+++ Information provided

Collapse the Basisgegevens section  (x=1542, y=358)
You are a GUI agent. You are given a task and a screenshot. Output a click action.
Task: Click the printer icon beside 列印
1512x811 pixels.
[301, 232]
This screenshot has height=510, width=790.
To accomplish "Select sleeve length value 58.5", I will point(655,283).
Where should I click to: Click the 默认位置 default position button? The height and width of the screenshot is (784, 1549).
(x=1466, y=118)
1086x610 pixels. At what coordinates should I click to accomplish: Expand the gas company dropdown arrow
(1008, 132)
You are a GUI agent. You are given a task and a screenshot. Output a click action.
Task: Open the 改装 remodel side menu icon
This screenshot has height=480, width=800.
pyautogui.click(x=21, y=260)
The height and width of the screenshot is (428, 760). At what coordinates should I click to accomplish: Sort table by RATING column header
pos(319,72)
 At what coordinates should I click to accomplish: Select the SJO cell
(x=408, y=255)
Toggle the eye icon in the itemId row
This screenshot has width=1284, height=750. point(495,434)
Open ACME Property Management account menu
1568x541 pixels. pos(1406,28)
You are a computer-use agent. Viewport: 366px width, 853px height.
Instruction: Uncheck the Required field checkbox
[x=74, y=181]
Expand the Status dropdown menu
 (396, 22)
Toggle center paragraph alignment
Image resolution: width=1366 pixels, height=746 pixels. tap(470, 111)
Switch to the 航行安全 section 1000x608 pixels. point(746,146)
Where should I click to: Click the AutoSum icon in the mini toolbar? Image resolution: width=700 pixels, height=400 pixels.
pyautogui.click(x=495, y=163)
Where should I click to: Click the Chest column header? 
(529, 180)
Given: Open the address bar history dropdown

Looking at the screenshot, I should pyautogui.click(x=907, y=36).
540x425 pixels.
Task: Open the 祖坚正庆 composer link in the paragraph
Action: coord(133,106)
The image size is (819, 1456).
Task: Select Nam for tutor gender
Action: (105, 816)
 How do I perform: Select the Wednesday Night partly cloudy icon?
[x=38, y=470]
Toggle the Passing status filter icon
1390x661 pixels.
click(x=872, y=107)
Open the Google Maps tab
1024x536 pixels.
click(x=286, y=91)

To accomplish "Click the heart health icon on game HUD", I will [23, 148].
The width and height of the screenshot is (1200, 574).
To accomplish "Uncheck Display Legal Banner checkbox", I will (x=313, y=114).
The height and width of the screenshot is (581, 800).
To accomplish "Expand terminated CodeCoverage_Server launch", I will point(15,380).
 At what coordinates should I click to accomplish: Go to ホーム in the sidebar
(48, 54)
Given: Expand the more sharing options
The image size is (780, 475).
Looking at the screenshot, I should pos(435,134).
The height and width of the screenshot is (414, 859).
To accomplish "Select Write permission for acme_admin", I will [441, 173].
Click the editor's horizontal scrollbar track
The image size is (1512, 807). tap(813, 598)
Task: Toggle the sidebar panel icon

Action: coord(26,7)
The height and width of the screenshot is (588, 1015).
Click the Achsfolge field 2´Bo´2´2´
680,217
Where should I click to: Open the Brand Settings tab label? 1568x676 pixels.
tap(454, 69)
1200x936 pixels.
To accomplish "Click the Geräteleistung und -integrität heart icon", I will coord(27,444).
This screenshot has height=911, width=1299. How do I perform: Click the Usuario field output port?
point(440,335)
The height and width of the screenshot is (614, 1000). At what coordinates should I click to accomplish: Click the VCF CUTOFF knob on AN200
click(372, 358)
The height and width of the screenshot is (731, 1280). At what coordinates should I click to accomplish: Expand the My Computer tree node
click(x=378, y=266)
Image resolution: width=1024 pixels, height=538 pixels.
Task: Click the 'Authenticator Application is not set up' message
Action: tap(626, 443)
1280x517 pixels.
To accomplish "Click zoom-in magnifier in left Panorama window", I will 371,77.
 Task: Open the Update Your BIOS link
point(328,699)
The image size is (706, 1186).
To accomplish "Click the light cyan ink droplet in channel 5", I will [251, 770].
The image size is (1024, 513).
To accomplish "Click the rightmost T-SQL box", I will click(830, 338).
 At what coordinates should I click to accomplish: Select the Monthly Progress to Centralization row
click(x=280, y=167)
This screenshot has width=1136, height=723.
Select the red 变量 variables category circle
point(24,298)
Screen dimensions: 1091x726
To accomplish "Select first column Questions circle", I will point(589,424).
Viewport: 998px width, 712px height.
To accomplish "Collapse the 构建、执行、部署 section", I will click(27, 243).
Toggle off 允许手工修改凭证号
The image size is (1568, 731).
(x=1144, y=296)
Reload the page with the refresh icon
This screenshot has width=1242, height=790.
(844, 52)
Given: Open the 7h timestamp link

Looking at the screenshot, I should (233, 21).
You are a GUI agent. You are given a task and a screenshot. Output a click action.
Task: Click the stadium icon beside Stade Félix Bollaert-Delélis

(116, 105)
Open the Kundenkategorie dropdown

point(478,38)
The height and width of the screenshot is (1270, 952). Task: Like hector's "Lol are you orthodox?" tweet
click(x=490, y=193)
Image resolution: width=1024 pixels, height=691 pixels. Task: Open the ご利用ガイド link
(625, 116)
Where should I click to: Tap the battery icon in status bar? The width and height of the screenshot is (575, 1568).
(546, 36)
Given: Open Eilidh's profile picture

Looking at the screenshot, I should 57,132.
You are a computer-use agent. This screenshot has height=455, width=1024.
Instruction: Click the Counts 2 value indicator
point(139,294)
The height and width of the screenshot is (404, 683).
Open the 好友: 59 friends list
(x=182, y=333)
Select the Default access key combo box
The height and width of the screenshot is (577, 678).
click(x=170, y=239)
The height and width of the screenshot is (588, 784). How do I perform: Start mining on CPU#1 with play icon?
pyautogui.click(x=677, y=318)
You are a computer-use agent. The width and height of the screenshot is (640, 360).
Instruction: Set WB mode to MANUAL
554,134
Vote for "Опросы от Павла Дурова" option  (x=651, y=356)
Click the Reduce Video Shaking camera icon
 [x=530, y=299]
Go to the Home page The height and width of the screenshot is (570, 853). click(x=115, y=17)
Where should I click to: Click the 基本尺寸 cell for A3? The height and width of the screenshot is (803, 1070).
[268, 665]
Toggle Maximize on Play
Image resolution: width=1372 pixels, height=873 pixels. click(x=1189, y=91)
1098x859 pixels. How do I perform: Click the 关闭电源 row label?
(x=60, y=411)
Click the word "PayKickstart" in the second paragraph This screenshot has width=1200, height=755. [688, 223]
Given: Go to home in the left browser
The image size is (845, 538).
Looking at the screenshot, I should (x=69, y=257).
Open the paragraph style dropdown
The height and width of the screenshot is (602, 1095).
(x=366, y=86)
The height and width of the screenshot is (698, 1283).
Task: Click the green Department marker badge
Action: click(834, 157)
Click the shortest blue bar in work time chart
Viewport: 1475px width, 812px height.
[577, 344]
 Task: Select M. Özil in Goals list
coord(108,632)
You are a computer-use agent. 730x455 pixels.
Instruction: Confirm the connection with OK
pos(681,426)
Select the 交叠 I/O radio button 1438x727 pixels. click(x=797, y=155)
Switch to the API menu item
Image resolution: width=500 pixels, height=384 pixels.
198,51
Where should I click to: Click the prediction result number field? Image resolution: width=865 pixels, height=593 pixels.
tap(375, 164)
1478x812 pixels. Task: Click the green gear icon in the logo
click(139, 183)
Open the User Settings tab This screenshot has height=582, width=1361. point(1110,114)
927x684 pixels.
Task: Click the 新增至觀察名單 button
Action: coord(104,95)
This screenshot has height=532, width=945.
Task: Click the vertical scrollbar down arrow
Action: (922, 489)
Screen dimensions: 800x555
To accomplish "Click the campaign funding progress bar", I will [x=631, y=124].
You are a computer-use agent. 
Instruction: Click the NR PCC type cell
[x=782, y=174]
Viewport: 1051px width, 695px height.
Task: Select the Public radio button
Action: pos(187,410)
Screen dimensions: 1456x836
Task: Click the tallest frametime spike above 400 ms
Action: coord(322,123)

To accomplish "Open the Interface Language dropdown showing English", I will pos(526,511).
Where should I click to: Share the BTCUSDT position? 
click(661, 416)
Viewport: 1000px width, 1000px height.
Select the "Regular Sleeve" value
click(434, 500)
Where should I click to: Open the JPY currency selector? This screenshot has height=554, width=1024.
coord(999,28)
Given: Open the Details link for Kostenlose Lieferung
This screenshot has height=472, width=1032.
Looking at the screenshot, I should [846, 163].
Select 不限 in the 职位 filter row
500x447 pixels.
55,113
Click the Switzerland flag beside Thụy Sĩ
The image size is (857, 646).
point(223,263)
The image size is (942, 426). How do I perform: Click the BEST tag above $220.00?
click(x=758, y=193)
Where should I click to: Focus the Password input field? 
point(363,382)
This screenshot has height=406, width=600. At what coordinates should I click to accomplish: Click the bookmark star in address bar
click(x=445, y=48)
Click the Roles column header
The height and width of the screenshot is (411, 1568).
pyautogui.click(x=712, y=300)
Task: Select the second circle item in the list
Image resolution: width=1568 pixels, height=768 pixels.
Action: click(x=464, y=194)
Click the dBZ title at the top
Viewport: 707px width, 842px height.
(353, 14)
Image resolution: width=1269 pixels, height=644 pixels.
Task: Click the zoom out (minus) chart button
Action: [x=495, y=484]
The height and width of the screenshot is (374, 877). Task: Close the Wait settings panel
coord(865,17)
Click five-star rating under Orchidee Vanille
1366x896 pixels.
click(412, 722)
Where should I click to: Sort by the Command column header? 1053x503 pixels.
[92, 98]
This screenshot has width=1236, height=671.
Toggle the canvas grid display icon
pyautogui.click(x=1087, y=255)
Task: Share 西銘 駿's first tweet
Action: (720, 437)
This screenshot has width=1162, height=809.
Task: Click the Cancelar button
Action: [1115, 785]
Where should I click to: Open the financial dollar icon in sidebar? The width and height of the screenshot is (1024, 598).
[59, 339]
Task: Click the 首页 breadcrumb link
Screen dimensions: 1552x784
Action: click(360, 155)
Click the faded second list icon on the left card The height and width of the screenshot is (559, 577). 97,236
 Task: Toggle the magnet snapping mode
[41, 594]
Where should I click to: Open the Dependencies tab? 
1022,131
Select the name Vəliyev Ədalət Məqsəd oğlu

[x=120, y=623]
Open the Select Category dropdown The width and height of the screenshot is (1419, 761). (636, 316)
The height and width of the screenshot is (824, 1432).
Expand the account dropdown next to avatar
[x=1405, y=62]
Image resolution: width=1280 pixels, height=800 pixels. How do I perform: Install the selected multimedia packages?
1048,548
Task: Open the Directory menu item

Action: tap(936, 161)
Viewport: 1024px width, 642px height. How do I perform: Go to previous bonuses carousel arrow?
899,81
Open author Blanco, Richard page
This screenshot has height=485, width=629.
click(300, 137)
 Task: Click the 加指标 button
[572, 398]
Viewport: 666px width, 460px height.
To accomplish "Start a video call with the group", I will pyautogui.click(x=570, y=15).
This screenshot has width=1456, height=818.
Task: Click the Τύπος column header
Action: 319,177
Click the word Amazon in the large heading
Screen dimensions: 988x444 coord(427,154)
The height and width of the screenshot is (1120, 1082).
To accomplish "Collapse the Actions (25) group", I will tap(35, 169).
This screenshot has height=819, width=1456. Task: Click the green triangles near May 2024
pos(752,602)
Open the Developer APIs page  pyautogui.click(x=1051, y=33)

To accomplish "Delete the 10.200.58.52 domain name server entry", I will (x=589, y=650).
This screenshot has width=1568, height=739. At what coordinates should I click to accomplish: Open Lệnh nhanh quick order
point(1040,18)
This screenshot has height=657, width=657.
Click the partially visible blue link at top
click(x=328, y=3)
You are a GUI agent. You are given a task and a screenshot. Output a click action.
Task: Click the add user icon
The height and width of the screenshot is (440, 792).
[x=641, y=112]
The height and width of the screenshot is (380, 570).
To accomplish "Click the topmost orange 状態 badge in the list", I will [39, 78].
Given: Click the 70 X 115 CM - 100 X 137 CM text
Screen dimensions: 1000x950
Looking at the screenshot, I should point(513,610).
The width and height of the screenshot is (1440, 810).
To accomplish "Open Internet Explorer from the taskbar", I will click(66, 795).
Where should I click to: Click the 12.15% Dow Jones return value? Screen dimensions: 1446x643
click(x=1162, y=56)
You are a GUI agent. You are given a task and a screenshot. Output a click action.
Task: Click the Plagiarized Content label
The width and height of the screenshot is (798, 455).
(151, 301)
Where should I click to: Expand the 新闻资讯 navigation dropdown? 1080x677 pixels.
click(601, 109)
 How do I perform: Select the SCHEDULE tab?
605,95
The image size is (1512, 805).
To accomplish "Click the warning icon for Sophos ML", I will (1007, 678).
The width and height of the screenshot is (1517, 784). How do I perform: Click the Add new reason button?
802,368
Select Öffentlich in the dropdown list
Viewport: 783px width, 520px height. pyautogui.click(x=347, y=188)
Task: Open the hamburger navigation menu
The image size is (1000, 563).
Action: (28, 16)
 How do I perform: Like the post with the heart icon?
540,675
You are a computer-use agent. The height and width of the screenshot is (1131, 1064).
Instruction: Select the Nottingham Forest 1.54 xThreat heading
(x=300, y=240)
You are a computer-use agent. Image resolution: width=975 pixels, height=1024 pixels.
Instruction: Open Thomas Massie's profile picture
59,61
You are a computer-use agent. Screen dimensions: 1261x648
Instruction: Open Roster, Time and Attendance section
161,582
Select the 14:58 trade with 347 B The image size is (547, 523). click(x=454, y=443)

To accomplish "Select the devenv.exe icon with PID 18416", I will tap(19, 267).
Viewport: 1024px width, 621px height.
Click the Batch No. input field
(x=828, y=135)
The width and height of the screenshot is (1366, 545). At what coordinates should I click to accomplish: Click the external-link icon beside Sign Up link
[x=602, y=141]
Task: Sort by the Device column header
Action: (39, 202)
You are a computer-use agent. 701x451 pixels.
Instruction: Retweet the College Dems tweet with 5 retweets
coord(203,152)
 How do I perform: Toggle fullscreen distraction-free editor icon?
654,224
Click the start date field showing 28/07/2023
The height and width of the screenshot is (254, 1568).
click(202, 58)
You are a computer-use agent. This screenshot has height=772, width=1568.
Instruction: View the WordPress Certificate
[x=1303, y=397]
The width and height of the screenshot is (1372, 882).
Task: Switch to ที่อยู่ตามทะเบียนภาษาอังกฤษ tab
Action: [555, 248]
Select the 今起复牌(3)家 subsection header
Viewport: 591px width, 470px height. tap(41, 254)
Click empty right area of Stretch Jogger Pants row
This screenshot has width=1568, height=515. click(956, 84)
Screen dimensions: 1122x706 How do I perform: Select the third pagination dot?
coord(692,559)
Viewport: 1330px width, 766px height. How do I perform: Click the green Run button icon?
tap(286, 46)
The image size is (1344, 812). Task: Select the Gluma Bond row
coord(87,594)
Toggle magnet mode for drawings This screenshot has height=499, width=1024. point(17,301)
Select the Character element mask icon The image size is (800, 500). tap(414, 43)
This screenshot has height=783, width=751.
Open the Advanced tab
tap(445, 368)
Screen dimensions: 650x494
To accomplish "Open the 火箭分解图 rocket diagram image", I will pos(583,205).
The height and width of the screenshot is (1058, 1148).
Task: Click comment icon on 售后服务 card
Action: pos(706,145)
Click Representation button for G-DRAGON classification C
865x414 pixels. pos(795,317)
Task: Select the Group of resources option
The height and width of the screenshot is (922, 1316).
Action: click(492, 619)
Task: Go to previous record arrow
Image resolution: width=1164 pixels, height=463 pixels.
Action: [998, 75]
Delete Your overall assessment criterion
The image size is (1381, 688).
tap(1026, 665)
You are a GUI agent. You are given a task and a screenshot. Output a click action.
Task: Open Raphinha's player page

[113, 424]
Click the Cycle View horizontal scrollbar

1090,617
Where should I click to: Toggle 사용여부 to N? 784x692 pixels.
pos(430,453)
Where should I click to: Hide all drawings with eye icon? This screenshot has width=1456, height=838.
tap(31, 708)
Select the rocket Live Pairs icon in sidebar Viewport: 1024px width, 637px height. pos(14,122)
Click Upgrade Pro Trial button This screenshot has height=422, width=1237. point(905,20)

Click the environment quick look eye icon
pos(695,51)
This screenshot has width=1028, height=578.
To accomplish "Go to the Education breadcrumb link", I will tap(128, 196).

++++++

## About this task
Which lines of the data contain "left"? Copy them all.

## Exercise response
To accomplish "Click zoom-in magnifier in left Panorama window", I will 371,77.
Given: Go to home in the left browser
Click the faded second list icon on the left card The height and width of the screenshot is (559, 577). 97,236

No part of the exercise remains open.